**EXTRACTED RECORDS**

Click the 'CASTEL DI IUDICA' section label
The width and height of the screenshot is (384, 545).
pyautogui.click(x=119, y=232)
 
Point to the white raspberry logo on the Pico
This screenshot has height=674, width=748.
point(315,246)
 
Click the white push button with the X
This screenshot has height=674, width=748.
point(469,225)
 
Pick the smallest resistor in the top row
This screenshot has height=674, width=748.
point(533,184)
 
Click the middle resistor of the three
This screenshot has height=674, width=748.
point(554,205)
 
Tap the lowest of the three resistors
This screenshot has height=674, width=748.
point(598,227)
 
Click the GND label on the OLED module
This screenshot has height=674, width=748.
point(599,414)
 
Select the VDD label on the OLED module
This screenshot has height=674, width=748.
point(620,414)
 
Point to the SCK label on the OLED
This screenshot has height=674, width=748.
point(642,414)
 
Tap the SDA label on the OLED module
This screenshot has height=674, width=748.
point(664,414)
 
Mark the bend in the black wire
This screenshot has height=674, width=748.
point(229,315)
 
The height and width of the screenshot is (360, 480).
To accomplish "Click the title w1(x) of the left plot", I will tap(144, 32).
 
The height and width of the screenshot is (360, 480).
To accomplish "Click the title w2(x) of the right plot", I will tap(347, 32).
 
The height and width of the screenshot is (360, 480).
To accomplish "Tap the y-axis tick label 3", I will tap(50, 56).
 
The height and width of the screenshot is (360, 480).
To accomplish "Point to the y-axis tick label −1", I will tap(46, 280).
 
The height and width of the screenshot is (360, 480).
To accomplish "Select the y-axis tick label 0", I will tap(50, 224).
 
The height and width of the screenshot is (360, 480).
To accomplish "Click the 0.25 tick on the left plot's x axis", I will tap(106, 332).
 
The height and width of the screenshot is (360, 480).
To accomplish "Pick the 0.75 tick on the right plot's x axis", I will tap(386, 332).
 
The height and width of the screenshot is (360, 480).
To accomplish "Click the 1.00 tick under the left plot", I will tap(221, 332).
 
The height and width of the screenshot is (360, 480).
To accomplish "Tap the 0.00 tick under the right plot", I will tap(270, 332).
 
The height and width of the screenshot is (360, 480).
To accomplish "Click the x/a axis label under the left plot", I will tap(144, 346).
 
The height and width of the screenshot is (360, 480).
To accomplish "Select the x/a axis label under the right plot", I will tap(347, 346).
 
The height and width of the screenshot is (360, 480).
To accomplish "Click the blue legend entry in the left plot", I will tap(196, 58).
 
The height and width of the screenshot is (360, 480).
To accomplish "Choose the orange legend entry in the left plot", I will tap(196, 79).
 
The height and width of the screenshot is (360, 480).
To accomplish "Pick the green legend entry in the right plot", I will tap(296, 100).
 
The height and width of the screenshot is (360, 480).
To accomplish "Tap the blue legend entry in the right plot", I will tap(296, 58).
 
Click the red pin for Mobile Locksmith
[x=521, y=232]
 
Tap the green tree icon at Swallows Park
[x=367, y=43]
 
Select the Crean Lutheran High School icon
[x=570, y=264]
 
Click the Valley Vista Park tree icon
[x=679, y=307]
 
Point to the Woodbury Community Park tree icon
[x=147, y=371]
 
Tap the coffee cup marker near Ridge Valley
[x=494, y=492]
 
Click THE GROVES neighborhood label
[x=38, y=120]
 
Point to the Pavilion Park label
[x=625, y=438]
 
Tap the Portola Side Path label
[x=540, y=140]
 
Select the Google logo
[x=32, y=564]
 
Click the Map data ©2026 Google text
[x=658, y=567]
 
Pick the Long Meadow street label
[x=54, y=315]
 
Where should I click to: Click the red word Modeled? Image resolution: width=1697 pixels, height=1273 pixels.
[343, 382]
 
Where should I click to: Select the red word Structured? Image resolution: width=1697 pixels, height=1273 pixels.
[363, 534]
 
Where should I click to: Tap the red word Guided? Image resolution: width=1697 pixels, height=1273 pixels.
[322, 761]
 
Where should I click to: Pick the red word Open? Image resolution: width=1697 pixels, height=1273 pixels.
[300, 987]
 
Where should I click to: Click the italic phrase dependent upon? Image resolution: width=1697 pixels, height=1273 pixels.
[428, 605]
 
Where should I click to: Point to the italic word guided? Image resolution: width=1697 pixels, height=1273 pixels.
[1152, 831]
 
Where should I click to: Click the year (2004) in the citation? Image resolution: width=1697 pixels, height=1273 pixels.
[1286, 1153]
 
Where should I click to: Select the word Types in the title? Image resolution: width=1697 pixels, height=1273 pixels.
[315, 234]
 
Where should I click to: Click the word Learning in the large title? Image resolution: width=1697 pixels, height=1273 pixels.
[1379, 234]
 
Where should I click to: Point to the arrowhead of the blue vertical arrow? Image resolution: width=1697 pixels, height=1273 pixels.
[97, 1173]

**WHAT IS ASKED**
Turn the items into a Markdown table with the columns Row and Line, giving each nonblank line its own numbered row and omitting blank lines. Start at the first line of the items and stop after the line containing "point(229,315)".

**PROBLEM SOLUTION**
| Row | Line |
|---|---|
| 1 | Click the 'CASTEL DI IUDICA' section label |
| 2 | The width and height of the screenshot is (384, 545). |
| 3 | pyautogui.click(x=119, y=232) |
| 4 | Point to the white raspberry logo on the Pico |
| 5 | This screenshot has height=674, width=748. |
| 6 | point(315,246) |
| 7 | Click the white push button with the X |
| 8 | This screenshot has height=674, width=748. |
| 9 | point(469,225) |
| 10 | Pick the smallest resistor in the top row |
| 11 | This screenshot has height=674, width=748. |
| 12 | point(533,184) |
| 13 | Click the middle resistor of the three |
| 14 | This screenshot has height=674, width=748. |
| 15 | point(554,205) |
| 16 | Tap the lowest of the three resistors |
| 17 | This screenshot has height=674, width=748. |
| 18 | point(598,227) |
| 19 | Click the GND label on the OLED module |
| 20 | This screenshot has height=674, width=748. |
| 21 | point(599,414) |
| 22 | Select the VDD label on the OLED module |
| 23 | This screenshot has height=674, width=748. |
| 24 | point(620,414) |
| 25 | Point to the SCK label on the OLED |
| 26 | This screenshot has height=674, width=748. |
| 27 | point(642,414) |
| 28 | Tap the SDA label on the OLED module |
| 29 | This screenshot has height=674, width=748. |
| 30 | point(664,414) |
| 31 | Mark the bend in the black wire |
| 32 | This screenshot has height=674, width=748. |
| 33 | point(229,315) |